No, a piece of sun is not simply “broken off”

Perhaps in the last week or so you’ve seen stories with headlines like “Part of the Sun Breaks Free and Forms Strange Vortex That Baffles Scientists” or “Incredible Moment Piece of Sun BREAKS Scientists Confused” or even “NASA Caught a piece of sun that breaks off, baffling the scientists.”
It all started with a harmless, informative tweet.
Tamitha Skov, a space weather forecaster and science communicator, tweeted her excitement that “material from a northern prominence just snapped off the main thread.”
“Implications for understanding the Sun’s atmospheric dynamics above 55° here cannot be overstated!”
But are scientists Strictly speaking puzzled?
Tamitha Skov laughs.
“No,” she said.
Instead, they are intrigued.
“The thing is, first of all, scientists should be allowed to be curious and excited about things that they don’t fully understand. What else is the job of a scientist?”
Heliophysics — the study of the Sun — is a fairly young branch of astronomy, Skov notes, which is why scientists get excited when something else happens on our nearest star.
The eight-hour event began with a solar lobe (also known as a solar filament) beginning to rise near the Sun’s north pole, which is seen at the top of satellite imagery. Prominences are made of plasma, a hot gas of electrically charged hydrogen and helium. They are common on the Sun, but it was the position of this specimen – at the Sun’s north pole – that was of particular interest to heliophysicists.
“What happened in the end was what started out as a perfectly normal, average, so-called polar crown filament. It became kind of a big tower, like a big volcano, which started to rise near the North Pole,” explained Skov.
The prominence was near the tip of the North Pole, above the 60th parallel, where it was caught by an electromagnetic wind.
“And it started tearing and pulling at some of the material in that prominence,” Skov said.
“So it kind of went up in the air like a hot air balloon. And as it cooled, instead of just cooling and falling or maybe breaking out like a normal polar crown filament, part of it was ripped away in that wind. And as it was shredded in that wind, we had to watch it cool, swirling in a whirlpool. And that is a very rare, if not fundamentally new, observation.”
understand the sun
The sun is a complicated animal. It is constantly active and highly magnetic. Unlike the earth, different parts rotate at different speeds. It also goes through an 11-year cycle of decreasing and increasing activity called solar minima and solar maxima, respectively (we are at the beginning of a solar maximum, part of solar cycle 25).
“Polar magnetic fields vary in different ways,” said Liz Jensen, associate research scientist at the Planetary Institute. “One of the things that’s happening is that with the solar cycle… the magnetic field is flipped.”

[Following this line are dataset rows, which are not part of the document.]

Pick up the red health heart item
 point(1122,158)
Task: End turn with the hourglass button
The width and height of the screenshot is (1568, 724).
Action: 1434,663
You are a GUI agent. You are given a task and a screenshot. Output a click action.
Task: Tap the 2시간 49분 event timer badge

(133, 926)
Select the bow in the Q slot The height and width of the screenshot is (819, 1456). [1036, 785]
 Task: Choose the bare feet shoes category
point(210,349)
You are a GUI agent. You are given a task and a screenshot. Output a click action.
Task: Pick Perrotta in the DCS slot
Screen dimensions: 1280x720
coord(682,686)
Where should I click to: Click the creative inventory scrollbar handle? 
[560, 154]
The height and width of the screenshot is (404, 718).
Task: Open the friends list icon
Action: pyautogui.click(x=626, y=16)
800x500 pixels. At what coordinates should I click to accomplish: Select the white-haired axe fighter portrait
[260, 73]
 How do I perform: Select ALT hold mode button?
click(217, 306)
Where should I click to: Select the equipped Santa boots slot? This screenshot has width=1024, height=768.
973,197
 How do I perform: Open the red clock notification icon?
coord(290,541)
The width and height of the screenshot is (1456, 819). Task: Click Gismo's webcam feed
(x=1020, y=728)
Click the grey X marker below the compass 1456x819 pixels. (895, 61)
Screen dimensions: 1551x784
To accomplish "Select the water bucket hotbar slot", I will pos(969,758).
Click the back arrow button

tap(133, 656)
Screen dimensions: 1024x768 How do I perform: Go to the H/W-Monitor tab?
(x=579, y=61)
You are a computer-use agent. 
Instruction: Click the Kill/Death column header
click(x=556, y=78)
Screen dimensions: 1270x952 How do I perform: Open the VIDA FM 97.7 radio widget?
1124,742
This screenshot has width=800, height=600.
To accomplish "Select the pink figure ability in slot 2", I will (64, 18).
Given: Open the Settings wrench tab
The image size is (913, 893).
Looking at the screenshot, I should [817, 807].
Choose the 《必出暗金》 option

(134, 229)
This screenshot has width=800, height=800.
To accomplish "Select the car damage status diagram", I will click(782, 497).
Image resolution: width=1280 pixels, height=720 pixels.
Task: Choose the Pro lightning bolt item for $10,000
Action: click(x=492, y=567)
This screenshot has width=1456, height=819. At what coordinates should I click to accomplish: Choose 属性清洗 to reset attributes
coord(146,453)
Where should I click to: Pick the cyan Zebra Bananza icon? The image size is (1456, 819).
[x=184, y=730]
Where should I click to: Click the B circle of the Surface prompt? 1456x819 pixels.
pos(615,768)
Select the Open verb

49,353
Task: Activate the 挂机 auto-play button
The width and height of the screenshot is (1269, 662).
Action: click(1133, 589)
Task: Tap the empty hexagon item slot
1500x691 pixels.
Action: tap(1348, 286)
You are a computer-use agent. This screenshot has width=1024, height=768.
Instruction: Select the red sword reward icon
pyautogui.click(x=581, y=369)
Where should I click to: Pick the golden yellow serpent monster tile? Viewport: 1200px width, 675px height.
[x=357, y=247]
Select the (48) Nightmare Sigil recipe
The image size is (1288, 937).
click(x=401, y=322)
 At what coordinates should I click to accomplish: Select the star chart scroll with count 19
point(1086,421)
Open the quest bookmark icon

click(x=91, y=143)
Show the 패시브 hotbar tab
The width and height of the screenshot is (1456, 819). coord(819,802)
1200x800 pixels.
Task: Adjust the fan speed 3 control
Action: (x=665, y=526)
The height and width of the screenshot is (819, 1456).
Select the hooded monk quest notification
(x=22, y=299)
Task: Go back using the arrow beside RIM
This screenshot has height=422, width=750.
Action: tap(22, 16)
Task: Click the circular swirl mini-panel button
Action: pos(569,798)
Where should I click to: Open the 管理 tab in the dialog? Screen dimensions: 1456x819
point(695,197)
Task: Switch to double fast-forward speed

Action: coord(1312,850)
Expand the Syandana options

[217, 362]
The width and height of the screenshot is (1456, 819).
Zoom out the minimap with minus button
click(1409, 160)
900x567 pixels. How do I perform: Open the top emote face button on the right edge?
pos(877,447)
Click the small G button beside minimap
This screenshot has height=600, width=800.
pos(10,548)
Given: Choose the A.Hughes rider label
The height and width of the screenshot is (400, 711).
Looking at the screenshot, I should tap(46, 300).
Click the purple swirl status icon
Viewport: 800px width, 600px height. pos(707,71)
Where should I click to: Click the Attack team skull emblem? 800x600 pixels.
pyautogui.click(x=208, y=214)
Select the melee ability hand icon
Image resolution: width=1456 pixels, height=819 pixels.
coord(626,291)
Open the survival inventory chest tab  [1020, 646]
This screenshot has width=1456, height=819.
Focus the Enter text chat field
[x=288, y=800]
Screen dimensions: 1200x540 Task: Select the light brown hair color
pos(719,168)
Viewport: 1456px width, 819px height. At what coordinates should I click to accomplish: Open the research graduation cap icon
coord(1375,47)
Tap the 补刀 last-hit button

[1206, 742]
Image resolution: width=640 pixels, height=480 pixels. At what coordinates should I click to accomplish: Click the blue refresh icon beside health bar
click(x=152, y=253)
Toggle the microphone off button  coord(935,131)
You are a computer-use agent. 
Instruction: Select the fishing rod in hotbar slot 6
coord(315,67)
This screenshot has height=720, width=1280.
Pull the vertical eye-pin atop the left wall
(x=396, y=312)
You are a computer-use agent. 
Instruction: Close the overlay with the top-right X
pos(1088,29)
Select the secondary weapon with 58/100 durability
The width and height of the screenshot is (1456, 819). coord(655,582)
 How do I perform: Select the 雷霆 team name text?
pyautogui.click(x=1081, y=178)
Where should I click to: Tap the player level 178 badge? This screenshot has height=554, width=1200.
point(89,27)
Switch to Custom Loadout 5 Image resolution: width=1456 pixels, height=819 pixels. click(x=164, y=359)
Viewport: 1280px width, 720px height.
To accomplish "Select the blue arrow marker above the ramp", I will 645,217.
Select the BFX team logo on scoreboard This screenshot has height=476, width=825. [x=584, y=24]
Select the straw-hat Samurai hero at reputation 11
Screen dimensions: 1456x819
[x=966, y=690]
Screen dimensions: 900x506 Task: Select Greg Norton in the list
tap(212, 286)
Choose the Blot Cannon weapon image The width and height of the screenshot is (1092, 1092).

“So the likelihood of having a celebrity increases the closer you get to solar maximum.”
Skov explains that areas of uncharged particles, which are considered neutral, are twisted by the magnetic fields and then migrate towards the poles.
And this could explain what scientists have observed: a possible indication that polarities may be starting to reverse. That’s what made it so exciting for her; Even as our knowledge of the Sun expands – with more and more satellites dedicated to studying it – it still manages to surprise heliophysicists.
So the scientists were not stunned as they already had some knowledge about this type of activity. But they were thrilled to be able to witness it.
“It’s like a lot of problems in nature,” Jensen said. “When you understand one aspect of it better, you realize how challenging it is in other areas. And so you collect a measurement that answers one of your questions and raises 10 others.”
Beyond the headlines
Skov says she was surprised by what part of her tweet went viral.
“I’m actually training meteorologists to understand… how space is being incorporated into our pop culture. And the sad thing is that it’s always integrated in the wrong way. It’s always going to be this phenomenally scary and fundamentally hostile universe of “anything that could break,” she said.
While discussing it in her class, she said they thought mentioning the polar vortex would get the most attention, especially since one had descended over North America. But she was wrong.
“Lo and behold, in the end it wasn’t a polar vortex that went viral. I said some of the celebrity material was detached from the main structure,” she said. “It’s like none of us saw this coming — not even me — and I’ve been doing this for a decade.”
When asked if she regrets sending the tweet as it caused misunderstandings, Skov says she doesn’t.
“It’s about turning that into a teachable moment, lessons learned and a way that people can actually come back and realize that the headlines just blow things out of proportion.”